--- TEKS SUMBER ---
Kedua, larangan Mengikuti Perayaan Hari Besar Orang Kafir       

Rasulullah Shallallahu ‘Alaihi wa Sallam, sudah melarang umatnya untuk mengikuti hari raya mereka. Dari ‘Aisyah Radhiallahu ‘Anha, bahwa Rasulullah Shallallahu ‘Alaihi wa Sallam bersabda ketika hari Id:

إِنَّ لِكُلِّ قَوْمٍ عِيدًا وَهَذَا عِيدُنَا

                “Sesungguhnya setiap kaum memiliki hari raya, dan hari ini adalah hari raya kita.”

                Maka, hari raya umat Islam adalah hari raya yang telah ditetapkan oleh Allah dan RasulNya, saat itulah kaum muslimin merayakan kebahagiaan mereka, kesenangan mereka, berhibur dari, makan-makanan yang enak dan lainnya. Bukan pada hari raya agama orang lain, baik Yahudi, Nasrani, Konghucu, Budha, Hindu, dan agama lainnya.

                Secara khusus, Nabi Shallallahu ‘Alaihi wa Sallam telah melarang umat Islam mengikuti hari raya mereka.
---
* _TANTANGAN 1_: Menurut teks sumber tentang larangan mengikuti perayaan hari besar, dari siapa riwayat sabda tentang hari raya setiap kaum berasal?
Teks sumber dan daftar sama sekali tidak berkaitan.
--- KUMPULAN DAFTAR ---
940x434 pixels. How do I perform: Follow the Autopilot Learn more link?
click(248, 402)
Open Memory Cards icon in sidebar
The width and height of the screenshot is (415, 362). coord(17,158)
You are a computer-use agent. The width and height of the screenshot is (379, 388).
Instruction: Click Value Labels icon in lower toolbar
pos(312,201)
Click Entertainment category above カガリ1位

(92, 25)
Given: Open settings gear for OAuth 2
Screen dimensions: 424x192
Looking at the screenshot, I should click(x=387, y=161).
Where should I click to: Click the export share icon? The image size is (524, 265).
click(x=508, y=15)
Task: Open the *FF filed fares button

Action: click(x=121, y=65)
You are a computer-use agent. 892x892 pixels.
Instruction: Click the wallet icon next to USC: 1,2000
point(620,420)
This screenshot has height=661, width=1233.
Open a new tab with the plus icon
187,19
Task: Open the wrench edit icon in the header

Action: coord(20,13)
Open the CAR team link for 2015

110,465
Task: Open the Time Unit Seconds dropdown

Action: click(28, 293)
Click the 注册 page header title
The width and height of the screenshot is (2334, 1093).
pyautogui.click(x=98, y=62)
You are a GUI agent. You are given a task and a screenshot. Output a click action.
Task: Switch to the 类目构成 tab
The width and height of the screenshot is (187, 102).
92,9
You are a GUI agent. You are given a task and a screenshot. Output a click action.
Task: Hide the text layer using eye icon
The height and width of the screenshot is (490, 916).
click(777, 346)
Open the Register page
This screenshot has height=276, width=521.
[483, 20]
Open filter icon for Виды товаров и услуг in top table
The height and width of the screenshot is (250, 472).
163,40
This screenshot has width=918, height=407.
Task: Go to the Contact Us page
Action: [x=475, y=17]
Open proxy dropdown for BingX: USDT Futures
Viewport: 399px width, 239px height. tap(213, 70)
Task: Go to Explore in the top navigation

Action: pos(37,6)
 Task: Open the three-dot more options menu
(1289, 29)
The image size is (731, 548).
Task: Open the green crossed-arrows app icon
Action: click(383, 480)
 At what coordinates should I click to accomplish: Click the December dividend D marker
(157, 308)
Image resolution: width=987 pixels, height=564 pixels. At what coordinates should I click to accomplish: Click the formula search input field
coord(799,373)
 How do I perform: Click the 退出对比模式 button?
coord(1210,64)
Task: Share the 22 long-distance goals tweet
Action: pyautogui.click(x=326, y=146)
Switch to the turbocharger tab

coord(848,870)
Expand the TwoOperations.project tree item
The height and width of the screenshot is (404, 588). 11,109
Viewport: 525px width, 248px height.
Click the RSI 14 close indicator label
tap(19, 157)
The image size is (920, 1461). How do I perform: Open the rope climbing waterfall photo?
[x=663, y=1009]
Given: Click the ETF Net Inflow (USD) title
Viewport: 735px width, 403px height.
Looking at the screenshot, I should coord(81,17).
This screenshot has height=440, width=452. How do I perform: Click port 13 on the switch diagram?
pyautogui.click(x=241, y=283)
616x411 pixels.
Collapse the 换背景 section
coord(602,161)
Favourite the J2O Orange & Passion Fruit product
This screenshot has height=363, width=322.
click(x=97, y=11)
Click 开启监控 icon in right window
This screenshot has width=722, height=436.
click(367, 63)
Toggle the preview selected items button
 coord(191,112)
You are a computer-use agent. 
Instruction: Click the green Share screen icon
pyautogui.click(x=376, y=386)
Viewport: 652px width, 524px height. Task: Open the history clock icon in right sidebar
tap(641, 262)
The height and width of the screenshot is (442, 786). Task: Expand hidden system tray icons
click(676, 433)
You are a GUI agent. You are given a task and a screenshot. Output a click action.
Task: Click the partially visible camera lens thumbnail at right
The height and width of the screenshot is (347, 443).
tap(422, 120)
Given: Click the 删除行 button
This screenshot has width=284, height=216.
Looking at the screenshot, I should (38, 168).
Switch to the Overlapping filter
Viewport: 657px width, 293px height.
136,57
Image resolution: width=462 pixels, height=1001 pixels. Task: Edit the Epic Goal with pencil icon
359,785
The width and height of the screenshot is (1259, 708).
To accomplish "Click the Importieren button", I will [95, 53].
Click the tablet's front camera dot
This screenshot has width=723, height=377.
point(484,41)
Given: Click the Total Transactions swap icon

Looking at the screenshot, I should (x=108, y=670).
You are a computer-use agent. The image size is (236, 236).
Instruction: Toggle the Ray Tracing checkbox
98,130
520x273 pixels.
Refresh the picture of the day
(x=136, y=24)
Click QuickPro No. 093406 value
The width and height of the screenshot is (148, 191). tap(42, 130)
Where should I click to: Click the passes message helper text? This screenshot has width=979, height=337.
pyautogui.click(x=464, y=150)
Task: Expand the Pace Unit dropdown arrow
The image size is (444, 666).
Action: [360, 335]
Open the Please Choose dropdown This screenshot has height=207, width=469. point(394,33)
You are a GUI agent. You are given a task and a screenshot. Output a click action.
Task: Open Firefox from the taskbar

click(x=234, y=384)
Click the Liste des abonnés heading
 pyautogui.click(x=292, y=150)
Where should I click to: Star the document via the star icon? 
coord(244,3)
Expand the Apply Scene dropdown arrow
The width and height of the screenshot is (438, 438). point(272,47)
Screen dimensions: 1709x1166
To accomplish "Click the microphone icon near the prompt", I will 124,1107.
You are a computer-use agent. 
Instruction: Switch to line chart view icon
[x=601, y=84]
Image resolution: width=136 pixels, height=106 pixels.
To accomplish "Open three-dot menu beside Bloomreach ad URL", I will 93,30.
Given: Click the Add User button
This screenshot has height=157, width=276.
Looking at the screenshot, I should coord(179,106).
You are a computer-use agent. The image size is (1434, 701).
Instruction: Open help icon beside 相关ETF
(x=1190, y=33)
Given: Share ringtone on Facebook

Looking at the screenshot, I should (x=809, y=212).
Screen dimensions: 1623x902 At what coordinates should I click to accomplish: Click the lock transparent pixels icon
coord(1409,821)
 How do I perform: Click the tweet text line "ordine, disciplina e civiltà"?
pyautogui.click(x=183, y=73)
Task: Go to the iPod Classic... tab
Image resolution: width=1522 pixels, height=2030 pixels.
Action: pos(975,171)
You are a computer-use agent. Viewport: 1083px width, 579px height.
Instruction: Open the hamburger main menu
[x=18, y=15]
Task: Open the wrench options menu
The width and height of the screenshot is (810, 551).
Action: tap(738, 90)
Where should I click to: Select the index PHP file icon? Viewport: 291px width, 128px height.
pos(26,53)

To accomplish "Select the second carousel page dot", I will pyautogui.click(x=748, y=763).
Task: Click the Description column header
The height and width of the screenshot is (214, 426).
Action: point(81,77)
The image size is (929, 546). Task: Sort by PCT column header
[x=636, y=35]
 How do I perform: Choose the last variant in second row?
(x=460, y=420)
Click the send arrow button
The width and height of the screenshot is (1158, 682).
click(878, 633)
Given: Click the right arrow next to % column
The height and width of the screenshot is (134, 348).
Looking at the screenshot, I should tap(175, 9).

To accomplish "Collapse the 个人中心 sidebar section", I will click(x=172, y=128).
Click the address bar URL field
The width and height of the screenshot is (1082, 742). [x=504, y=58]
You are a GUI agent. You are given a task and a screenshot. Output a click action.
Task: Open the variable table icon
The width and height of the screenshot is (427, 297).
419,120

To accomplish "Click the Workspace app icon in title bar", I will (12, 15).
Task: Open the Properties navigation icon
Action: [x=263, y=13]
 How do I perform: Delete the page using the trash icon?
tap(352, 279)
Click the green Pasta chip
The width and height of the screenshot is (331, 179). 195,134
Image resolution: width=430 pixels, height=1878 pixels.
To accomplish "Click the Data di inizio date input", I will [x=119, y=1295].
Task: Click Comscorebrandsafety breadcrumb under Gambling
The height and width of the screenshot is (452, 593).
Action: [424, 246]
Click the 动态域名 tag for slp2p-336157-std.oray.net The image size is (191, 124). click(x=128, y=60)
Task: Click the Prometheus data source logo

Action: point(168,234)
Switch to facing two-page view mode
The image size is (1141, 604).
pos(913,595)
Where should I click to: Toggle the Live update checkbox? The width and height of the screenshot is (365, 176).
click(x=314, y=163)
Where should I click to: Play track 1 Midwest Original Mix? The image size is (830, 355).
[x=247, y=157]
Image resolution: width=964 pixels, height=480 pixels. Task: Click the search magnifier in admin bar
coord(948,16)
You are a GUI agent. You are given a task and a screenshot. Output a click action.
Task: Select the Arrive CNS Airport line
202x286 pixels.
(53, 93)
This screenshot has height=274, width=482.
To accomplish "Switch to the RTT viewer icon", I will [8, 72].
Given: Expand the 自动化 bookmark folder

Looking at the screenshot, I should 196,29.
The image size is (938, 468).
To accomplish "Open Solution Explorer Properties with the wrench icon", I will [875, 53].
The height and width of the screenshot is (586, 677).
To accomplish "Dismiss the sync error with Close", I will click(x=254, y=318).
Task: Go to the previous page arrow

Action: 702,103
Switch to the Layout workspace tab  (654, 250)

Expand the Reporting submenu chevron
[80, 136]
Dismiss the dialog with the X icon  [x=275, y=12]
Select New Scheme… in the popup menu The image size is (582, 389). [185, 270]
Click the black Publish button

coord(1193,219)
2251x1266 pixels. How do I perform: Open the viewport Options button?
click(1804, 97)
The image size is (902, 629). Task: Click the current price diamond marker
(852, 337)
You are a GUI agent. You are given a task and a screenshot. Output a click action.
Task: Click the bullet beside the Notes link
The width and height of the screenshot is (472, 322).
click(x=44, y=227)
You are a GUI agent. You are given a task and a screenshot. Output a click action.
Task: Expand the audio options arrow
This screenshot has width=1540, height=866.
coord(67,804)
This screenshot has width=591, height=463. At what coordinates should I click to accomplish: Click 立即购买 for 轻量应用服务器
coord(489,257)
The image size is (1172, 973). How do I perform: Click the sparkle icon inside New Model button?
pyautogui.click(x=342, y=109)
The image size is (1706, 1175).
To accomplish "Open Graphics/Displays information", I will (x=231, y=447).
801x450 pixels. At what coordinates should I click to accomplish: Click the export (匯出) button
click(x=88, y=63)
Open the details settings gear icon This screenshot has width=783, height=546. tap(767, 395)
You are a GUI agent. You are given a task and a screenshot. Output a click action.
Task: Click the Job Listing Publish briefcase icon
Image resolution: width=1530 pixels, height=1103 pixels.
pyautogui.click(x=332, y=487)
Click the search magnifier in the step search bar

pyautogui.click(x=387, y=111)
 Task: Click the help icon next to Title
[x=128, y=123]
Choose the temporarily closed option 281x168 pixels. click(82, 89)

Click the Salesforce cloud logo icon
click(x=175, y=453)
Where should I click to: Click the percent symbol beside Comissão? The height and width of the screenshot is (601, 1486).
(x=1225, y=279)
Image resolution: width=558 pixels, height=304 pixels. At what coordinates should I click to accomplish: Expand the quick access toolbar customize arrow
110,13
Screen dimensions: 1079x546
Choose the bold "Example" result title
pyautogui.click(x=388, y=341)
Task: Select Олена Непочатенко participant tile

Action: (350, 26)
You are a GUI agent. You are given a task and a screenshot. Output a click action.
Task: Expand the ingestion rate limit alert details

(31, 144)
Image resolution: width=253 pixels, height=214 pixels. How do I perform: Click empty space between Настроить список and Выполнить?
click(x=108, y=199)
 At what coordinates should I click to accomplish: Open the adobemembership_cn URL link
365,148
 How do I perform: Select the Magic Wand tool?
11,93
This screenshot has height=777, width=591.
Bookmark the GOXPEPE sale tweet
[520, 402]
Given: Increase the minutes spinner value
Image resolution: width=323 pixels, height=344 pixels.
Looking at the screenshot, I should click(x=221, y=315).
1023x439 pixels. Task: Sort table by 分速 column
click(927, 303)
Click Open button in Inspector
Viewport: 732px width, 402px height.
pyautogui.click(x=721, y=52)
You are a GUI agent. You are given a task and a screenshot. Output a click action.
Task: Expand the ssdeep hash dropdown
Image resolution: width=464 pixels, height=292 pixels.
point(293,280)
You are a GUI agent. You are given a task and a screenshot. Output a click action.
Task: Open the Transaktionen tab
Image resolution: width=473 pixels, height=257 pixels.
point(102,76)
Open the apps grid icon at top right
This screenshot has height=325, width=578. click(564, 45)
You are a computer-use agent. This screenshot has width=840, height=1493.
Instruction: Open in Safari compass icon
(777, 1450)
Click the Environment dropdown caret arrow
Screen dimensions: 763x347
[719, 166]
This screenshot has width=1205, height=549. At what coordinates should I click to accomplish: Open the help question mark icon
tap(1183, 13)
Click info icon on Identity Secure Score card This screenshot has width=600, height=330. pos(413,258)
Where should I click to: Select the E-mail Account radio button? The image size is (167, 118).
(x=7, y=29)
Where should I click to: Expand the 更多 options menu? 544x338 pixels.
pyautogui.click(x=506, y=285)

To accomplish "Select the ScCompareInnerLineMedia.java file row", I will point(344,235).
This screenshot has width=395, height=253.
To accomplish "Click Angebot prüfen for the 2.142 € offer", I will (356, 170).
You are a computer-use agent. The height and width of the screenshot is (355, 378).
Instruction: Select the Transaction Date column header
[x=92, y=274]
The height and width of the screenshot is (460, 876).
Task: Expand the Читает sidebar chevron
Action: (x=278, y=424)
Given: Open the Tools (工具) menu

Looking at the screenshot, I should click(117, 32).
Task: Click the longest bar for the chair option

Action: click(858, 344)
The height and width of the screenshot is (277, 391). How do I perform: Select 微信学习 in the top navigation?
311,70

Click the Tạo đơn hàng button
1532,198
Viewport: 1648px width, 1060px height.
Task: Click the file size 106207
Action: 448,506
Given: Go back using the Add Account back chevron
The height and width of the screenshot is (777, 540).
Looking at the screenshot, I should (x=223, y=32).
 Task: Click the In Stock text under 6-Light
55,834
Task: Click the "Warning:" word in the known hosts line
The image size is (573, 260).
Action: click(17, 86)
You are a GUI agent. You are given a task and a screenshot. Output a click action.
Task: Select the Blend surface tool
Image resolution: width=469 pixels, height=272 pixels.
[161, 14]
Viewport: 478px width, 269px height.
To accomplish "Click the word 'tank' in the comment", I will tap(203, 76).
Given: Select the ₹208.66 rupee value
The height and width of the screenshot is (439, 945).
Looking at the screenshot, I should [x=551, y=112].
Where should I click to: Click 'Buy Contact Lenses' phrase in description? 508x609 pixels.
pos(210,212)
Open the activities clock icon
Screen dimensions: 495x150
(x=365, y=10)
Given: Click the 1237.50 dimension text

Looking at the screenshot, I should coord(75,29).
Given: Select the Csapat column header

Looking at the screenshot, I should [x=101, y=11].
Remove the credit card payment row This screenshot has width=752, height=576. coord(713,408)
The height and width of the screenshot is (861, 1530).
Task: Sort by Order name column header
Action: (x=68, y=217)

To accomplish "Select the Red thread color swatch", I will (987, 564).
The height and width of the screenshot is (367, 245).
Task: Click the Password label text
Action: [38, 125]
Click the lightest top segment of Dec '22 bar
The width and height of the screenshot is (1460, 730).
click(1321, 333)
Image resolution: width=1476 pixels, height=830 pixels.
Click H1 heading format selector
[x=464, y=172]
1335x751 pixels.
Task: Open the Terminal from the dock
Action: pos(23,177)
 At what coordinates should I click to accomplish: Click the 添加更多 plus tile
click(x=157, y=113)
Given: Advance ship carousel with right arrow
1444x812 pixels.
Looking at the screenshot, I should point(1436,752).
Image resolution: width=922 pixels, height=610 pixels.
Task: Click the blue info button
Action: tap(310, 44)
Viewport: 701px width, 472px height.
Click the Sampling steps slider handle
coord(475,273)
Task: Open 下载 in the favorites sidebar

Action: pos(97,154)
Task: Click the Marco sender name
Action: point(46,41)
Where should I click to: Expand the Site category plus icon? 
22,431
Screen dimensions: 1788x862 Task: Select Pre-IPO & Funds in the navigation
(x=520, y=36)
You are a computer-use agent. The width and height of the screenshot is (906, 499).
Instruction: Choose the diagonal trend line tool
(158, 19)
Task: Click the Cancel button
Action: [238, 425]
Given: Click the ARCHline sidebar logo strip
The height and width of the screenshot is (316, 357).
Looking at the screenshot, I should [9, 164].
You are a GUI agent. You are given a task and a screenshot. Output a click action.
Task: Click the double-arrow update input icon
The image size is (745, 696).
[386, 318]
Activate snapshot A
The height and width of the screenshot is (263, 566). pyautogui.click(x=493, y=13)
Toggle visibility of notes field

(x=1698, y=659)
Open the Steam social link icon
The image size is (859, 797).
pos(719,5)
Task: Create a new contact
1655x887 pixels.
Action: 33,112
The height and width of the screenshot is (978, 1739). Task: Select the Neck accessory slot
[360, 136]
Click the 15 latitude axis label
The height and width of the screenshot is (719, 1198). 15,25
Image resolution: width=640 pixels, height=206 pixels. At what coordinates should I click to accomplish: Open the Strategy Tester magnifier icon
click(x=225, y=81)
---
* _TANTANGAN 2_: Ganti "Neck" dengan "Wrist" pada baris-baris daftar, mulai dari baris yang memuat "The height and width of the screenshot is (978, 1739)." hingga akhir daftar, lalu tuliskan kembali baris-baris itu saja tanpa perubahan lain.

* _JAWABAN TUGAS 1_: Dari ‘Aisyah Radhiallahu ‘Anha.

* _JAWABAN TUGAS 2_:
The height and width of the screenshot is (978, 1739). Task: Select the Wrist accessory slot
[360, 136]
Click the 15 latitude axis label
The height and width of the screenshot is (719, 1198). 15,25
Image resolution: width=640 pixels, height=206 pixels. At what coordinates should I click to accomplish: Open the Strategy Tester magnifier icon
click(x=225, y=81)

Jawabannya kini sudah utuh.